Alfan mengangguk. Dengan hati yang sangat bahagia Reza membuka kotak itu, senyuman indah kini kembali tergambar di wajahnya. Reza melepas jam tanga yang saat ini melingkar di tangan Alfan, kemudian perlahan ia kembali memakaikan jam tangan yang baru di tangan kiri Alfan.

"Gimana Kak, suka gak dengan jam nya?"

"Iya Za, Kakak suka banget, makasih ya?" ujar Alfan mengusap rambut Reza.

Reza mengangguk, dan kini matanya menangkap sesuatu yang ada di atas meja kecil itu.

"Loh itukan kalung yang sama persis dengan punya Alfin, kok bisa ada di sini Kak?
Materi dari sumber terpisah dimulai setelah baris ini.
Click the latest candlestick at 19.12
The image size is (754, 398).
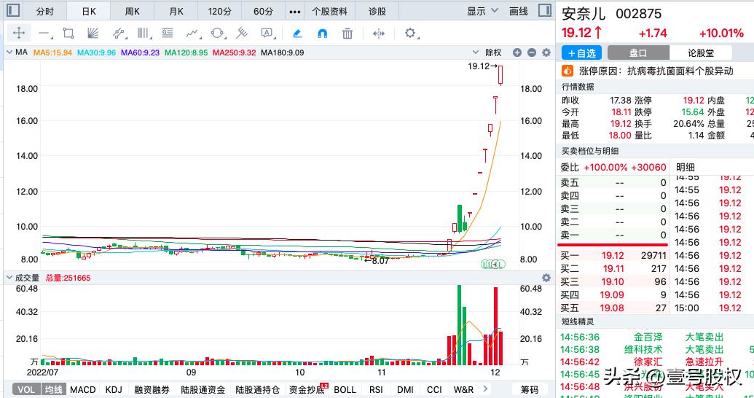(x=501, y=75)
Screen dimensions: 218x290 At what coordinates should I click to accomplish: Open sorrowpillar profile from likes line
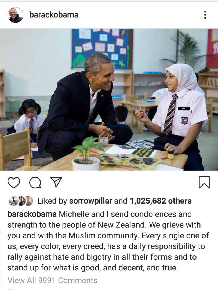point(90,201)
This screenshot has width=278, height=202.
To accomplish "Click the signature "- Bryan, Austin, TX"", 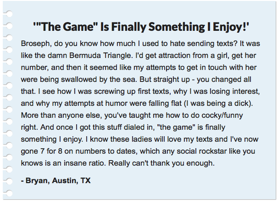I will 56,180.
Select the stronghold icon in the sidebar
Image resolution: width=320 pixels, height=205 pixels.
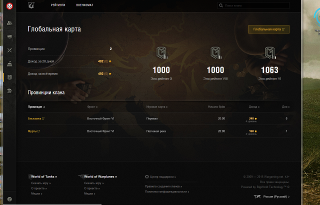10,64
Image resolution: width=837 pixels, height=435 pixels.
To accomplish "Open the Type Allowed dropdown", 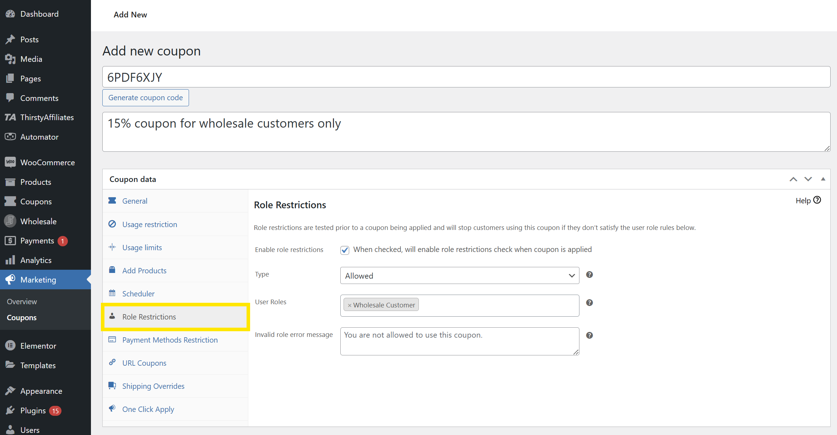I will coord(459,276).
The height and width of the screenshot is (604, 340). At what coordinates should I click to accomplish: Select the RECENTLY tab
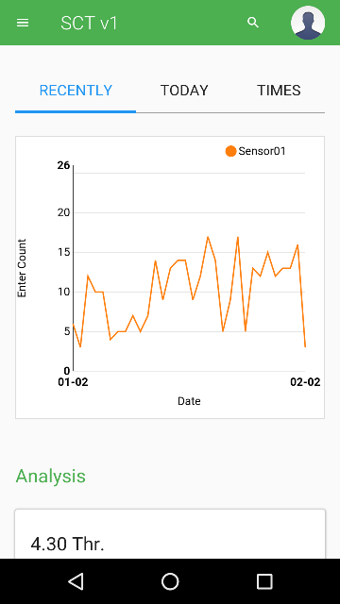click(x=76, y=91)
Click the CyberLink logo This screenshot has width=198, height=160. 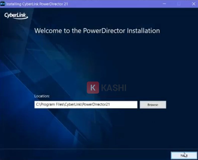click(x=16, y=16)
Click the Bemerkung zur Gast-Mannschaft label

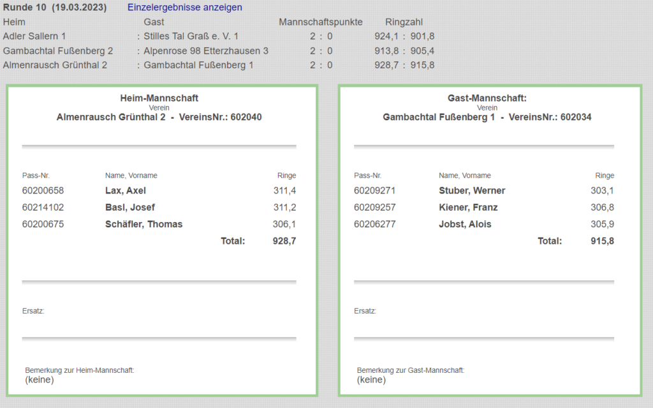coord(411,370)
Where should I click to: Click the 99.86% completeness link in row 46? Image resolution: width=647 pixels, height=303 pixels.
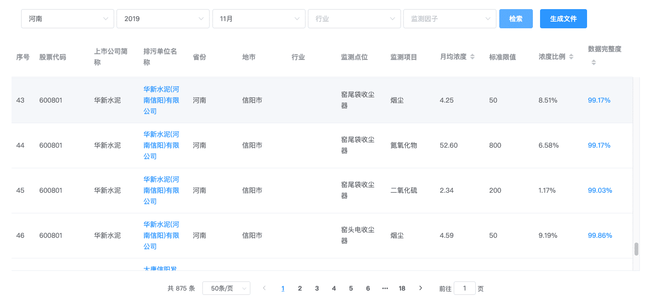click(599, 235)
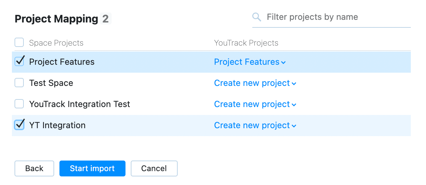The height and width of the screenshot is (185, 426).
Task: Click the search magnifier icon
Action: [257, 17]
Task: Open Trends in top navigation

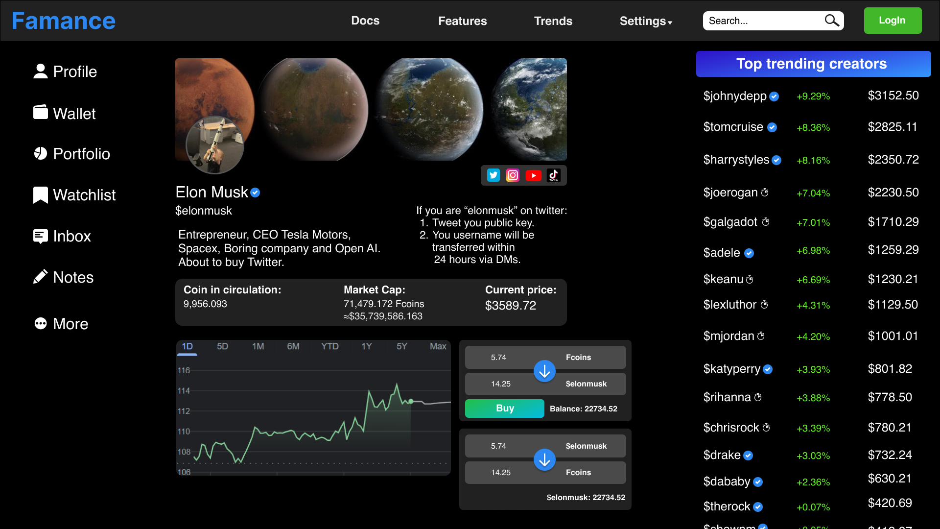Action: pos(553,21)
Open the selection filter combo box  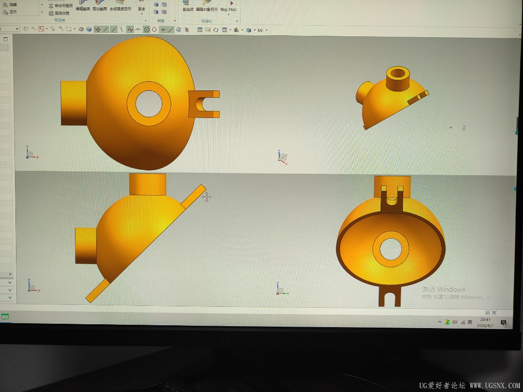coord(10,29)
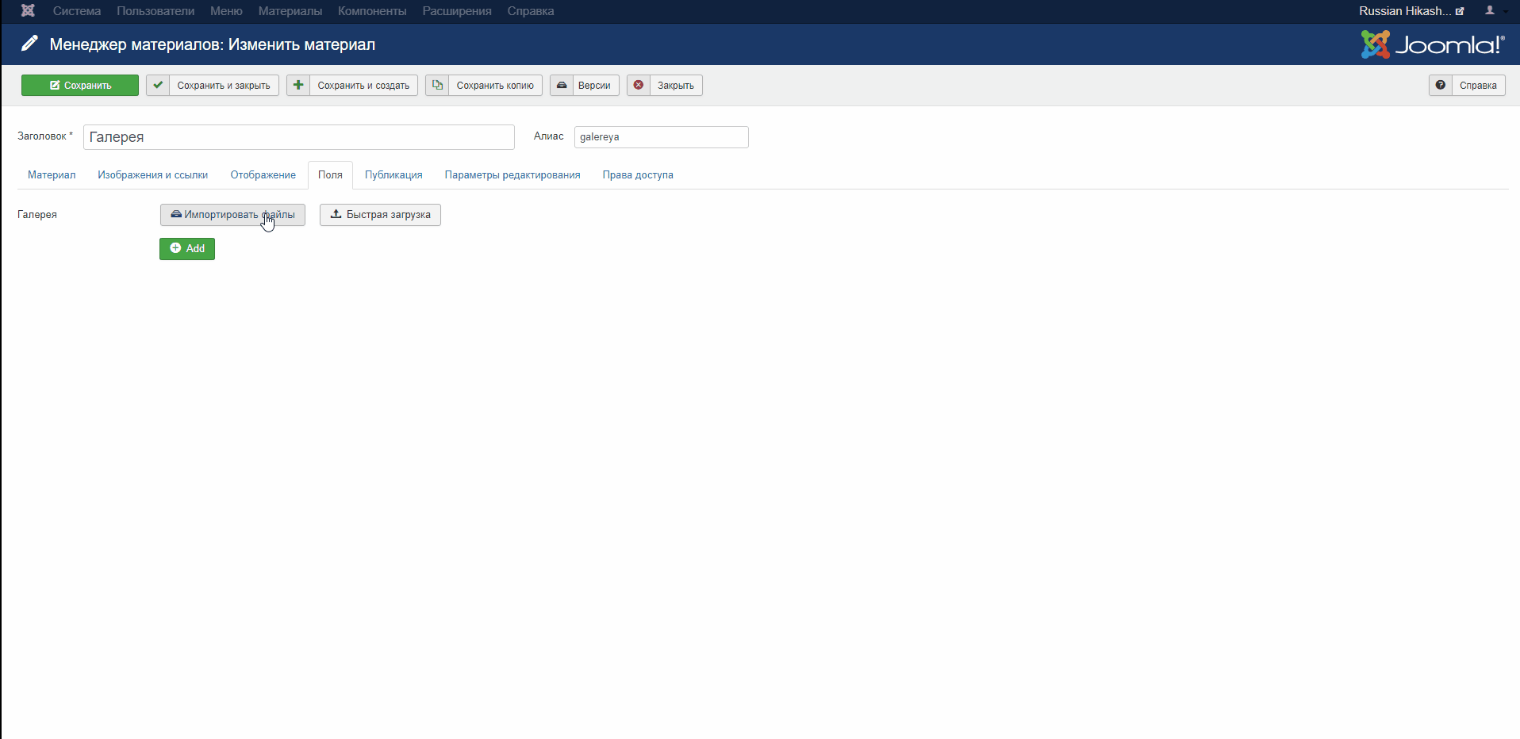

Bukanya kalung itu sudah hilang?" tanya Reza keheranan. Pertanyaan Reza kembali membuat Alfan bersedih setelah beberapa saat ia mampu melupakan kesedihanya.

"Iya Za kalungnya sudah ketemu, dan maaf ya kemarin Ka Alfan sampai nuduh kamu yang mengambilnya"

"Oh.. syukur deh kalo gitu, yaudah Reza kekamar dulu ya Kak? Udah malem, Reza udah ngantuk"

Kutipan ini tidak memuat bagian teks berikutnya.